Match CPU/GPU logic for start tangents #705

raphlinus · 2024-09-26T20:42:23Z

When encoding a start tangent for an end cap or closed segment, use logic designed to match the GPU computed tangent for the first segment.

Note: this changes the GPU calculation to write out the lerp calculation explicitly rather than use the mix intrinsic, so we can rely on the rounding behavior. In the presence of fastmath, the rounding behavior is not guaranteed, but it is verified to work on M1.

Fixes #704, unless we get bitten by fastmath.

When encoding a start tangent for an end cap or closed segment, use logic designed to match the GPU computed tangent for the first segment. Note: this changes the GPU calculation to write out the lerp calculation explicitly rather than use the mix intrinsic, so we can rely on the rounding behavior. In the presence of fastmath, the rounding behavior is not guaranteed, but it is verified to work on M1. Fixes #704, unless we get bitten by fastmath.

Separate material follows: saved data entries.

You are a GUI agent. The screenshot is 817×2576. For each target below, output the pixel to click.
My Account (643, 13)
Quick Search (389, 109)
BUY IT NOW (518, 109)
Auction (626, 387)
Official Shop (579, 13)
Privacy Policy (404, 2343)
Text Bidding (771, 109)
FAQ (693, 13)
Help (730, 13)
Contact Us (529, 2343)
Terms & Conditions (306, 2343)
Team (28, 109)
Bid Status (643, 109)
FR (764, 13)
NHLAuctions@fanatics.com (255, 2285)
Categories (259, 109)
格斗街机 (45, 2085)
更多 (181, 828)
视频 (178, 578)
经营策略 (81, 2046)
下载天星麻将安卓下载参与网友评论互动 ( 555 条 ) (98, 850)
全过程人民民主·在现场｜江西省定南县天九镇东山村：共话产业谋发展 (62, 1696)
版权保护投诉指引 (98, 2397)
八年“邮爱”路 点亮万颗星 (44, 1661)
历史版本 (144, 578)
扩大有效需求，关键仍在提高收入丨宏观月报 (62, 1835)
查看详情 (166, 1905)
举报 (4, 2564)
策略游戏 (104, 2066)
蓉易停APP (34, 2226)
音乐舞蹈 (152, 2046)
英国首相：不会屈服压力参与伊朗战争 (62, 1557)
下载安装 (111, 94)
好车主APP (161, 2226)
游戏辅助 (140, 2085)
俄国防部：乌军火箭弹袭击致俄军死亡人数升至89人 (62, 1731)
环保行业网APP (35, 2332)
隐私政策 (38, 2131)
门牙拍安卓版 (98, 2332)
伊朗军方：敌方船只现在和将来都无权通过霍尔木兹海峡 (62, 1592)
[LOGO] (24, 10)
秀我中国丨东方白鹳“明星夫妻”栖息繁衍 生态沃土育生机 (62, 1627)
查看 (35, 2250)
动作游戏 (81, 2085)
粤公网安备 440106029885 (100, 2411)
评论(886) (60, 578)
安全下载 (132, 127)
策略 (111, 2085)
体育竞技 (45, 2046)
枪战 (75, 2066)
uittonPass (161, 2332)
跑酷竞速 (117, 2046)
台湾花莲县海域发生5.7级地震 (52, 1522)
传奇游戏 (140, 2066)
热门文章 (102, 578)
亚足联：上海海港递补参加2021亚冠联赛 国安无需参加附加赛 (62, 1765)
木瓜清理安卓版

raphlinus · 2024-09-26T20:50:13Z

The current state of this is "works for me," and I'm feeling a bit uncertain whether it's fully portable. If we do get hit by fastmath issues, which is entirely plausible given the weak guarantees of the language, then I'm inclined to take this in a somewhat different direction: revert the encoding changes so that the final segment writes the unmodified point values, but change the GPU-side tangent calculation so that it's based on the encoded values rather than the cubic points after degree raising.

So I'm uploading this hoping to get more feedback. If it generally works, I think we can go forward.

DJMcNab · 2024-10-01T09:42:45Z

As I mentioned on Zulip, I still see some watertightness failures detected by #416 with this PR. Are those out-of-scope for this change?

I would also like to see a snapshot test for the longpathdash test scene added (ideally validated as showing the failure)

raphlinus · 2024-10-02T14:21:21Z

I'll dig into this. I do think fixing watertightness issues is in scope, but also would consider unblocking 0.3 if we have no known regressions.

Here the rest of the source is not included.